We’re already discussing going back to our beach house in Montauk. We go there every May, and we’re excited to be going again. This place just screams ‘relaxation’. Last year when we went, I got a bit tipsy, and well, almost burned the entire house down.
(I took this picture right outside of our deck...we're that close to the ocean...)
After sunbathing all day on the beach, I decided to make dinner for us back at the house. All week, we were dining out and racking up more charges on our card than possibly imaginable. I thought it would be a nice treat to grill some burgers on the barbeque and open a good bottle of red wine. Madelene agreed, we did our grocery shopping.

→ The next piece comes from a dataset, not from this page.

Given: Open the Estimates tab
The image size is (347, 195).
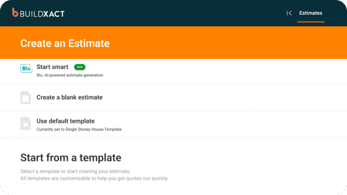Looking at the screenshot, I should tap(311, 13).
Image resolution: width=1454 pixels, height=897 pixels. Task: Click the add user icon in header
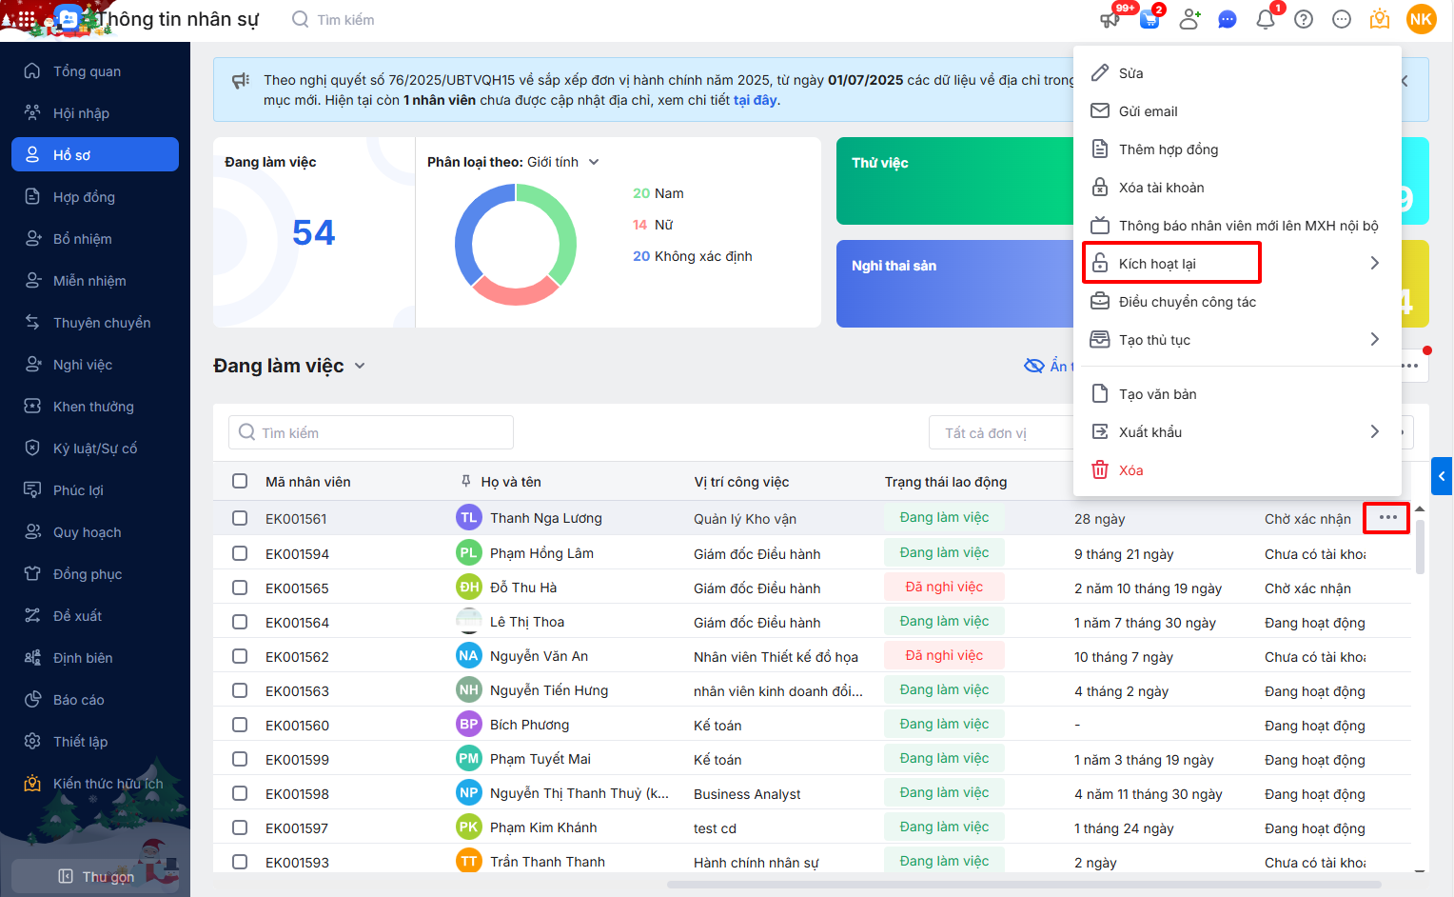(x=1189, y=19)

While preparing our food, I was already tapping into the wine. It was getting a little windy, and I was having trouble lighting up the barbeque down by the patio.
“Madelene! Help me with this! It won’t light! “
Madelene comes rushing down the stairs over to the patio area. We had these long wooden matches—but the wind was too gusty to even attempt to light it. So I decided to do the very thing I hate---pan fry the burgers. It’s just awful. I can’t stand the taste of pan fried burgers or steaks. It lacks the charcoal grilling taste. It didn’t matter though, I had my favorite wine and appetizers.

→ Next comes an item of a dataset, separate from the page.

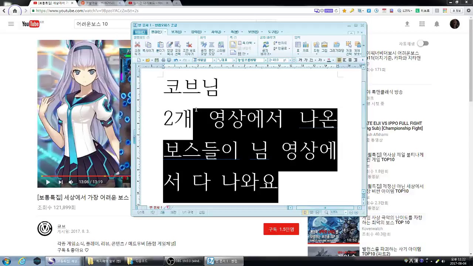Mute the YouTube video volume
Viewport: 473px width, 266px height.
point(71,182)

After dinner, we kept on drinking. I took it upon myself to venture out to the beach at 11pm with my wine.
“Come on Mad! Let’s go out to the beach!”
”Deb—it’s dark out…You usually get too scared to do that.”
“I know, but I wanna go!”
So we went. We laid on the sands and I anchored my glass of wine into the sand. I ran into the ocean—which I would never have done if I were sober. It was so much fun. I went into the ocean up to my knees splashing around. The moon was full and I was feeling it’s effects big time.
I grabbed my wine. The stem of the glass was rimmed with mounds of sand on it. My feet were covered in sand as well. I walked inside the beach house and sand went everywhere. We had maids that came in every single morning to clean, so it wasn’t a big deal. There were hard wooden floors and it was very easy to clean up. I sure wasn’t doing it.
We sat by the fire, and it was so nice and cozy just relaxing with my baby drinking our wine. Now, you would think this would be a ‘special moment’---nothing could go wrong at this point, right?
“Let me stoke the fire and put another log on.” I said, as I reached down for the stoker.
Was I blind? What was wrong with me? I was too drunk to decipher which was the stoker, and which was the dry straw broom. Guess which one I picked?
Yep. I picked the broom to stoke the fire. The whole broom went up in flames and I ran to the sink to put it out, but it only blasted up to the ceiling. “Oh sh*t! It’s not going out and it doesn’t fit all the way in the sink!”
Madelene rushed up and grabbed the broom, and tossed it in the bucket full of ashes. The anxiety left me sober. I couldn’t believe what had just happened. I could have burned down the entire house. I didn’t touch anymore wine, but I did sit down to catch my breath.
Madelene then began laughing at me—after we knew we were ‘safe’. The entire trip was so comical. Each venture we have in the Hamptons becomes a new story.
One morning we were in our loft of the beach house. Madelene and I started messing around. In the midst of our love fest, we hear, “HOUSE CLEANING!” Then we heard footsteps making their way up to the second floor. The bedroom door was open, and to our horror, the two maids saw us---naked and in action!
“Ay dios Mio! I so soddy! So soddy---I come back later!” The maid yells out—trying not to look.
I heard the door slam behind them. We laid there not saying a word. Then, we started laughing hysterically. We couldn’t stop laughing for a good twenty minutes. We were not only embarrassed, but embarrassed for the maids who saw two girls together in bed. If I walked into someone’s home while they were having sex, I would be horrified. I felt so bad for them, but it was one of the funniest moments Madelene and I ever encountered on vacation.